RECORD EXTRACTS Start Marker

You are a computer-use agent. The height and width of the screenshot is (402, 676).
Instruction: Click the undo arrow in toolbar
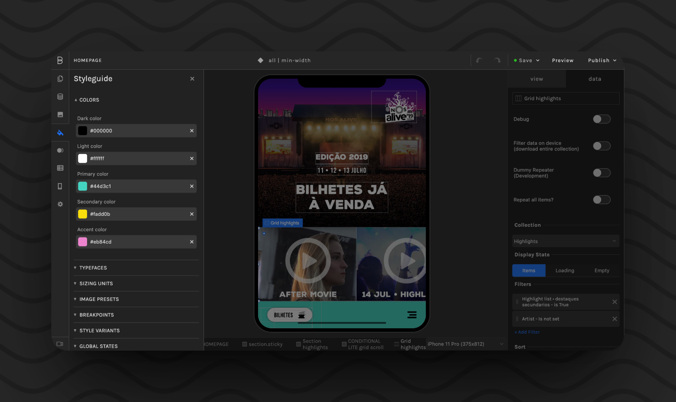pos(479,60)
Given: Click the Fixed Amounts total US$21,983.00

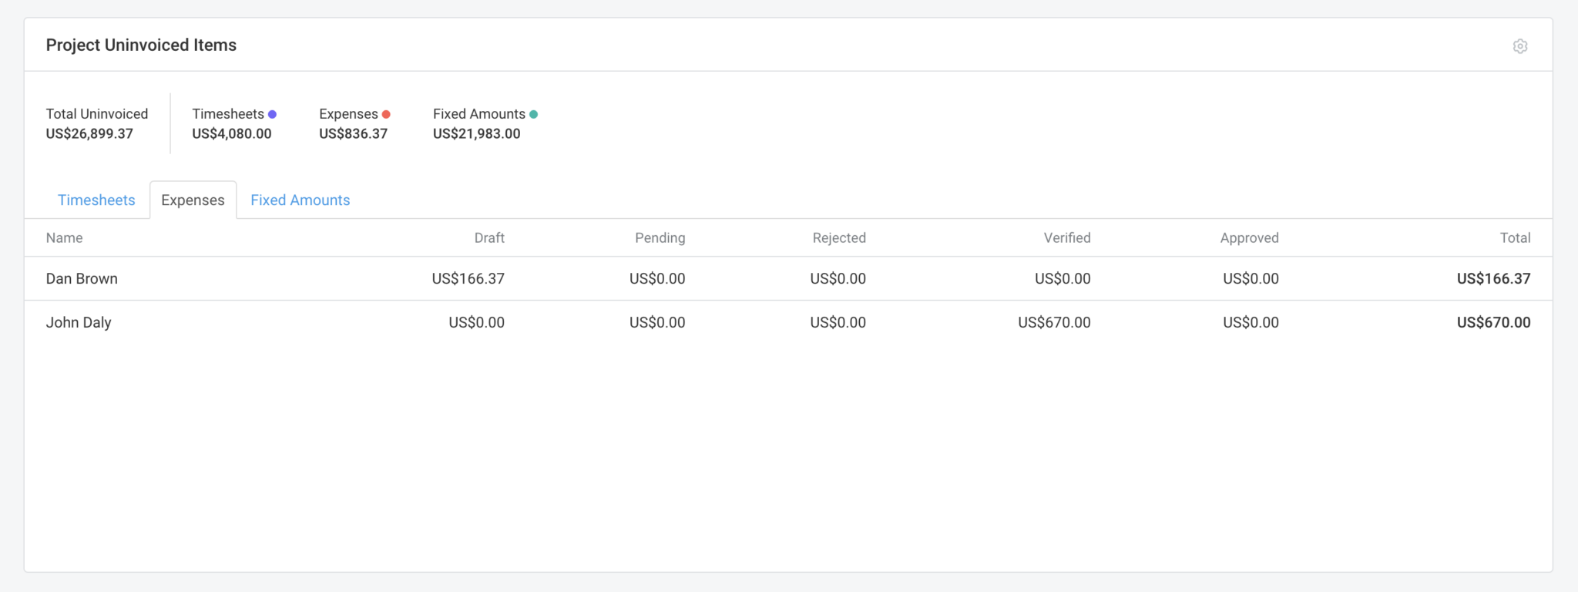Looking at the screenshot, I should point(476,133).
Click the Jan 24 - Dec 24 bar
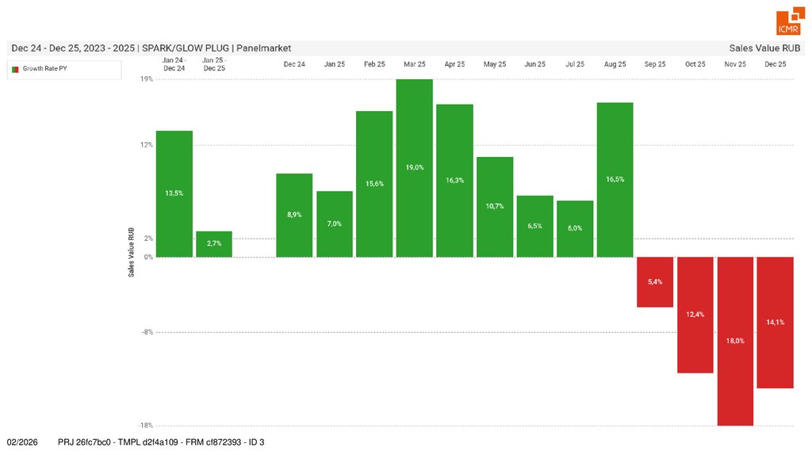The image size is (812, 455). click(x=174, y=193)
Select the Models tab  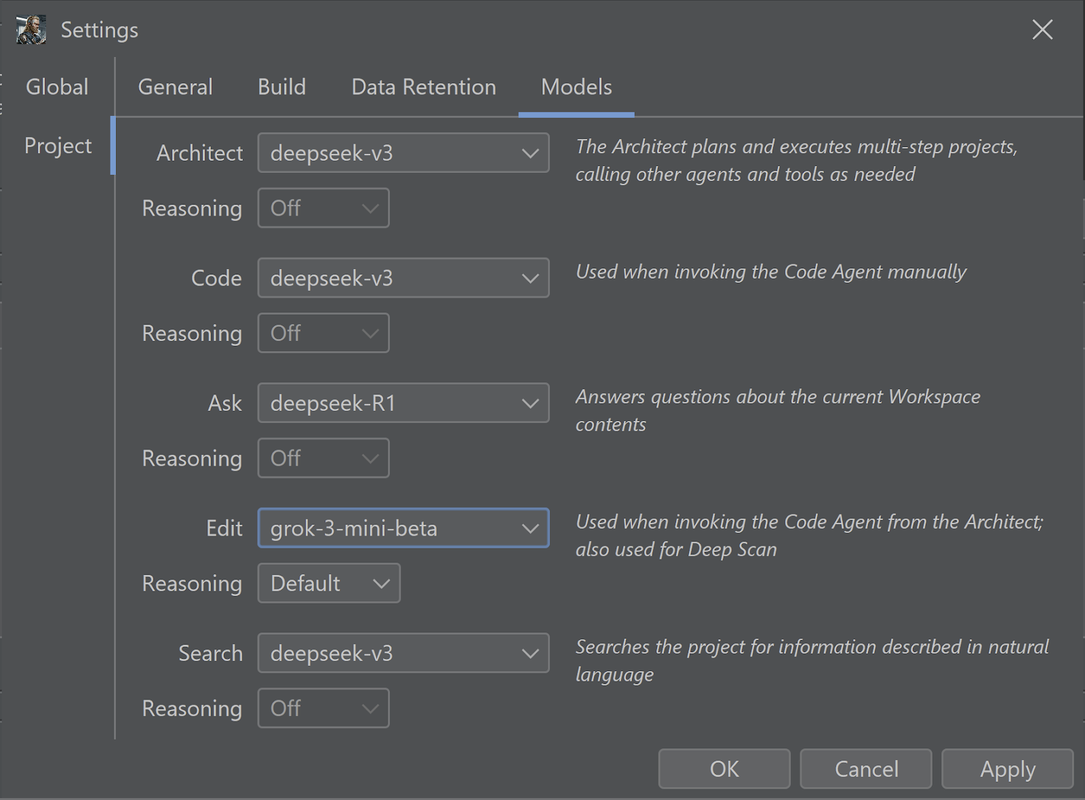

RECORD EXTRACTS End Marker

WHAT THIS TASK INVOLVES: Without the pictures, transcribe exactly the lines above from the one containing "Given: Click the" through the last.

FINISHED TASK:
Given: Click the Fixed Amounts total US$21,983.00

Looking at the screenshot, I should point(476,133).
Click the Jan 24 - Dec 24 bar
The image size is (812, 455). click(x=174, y=193)
Select the Models tab  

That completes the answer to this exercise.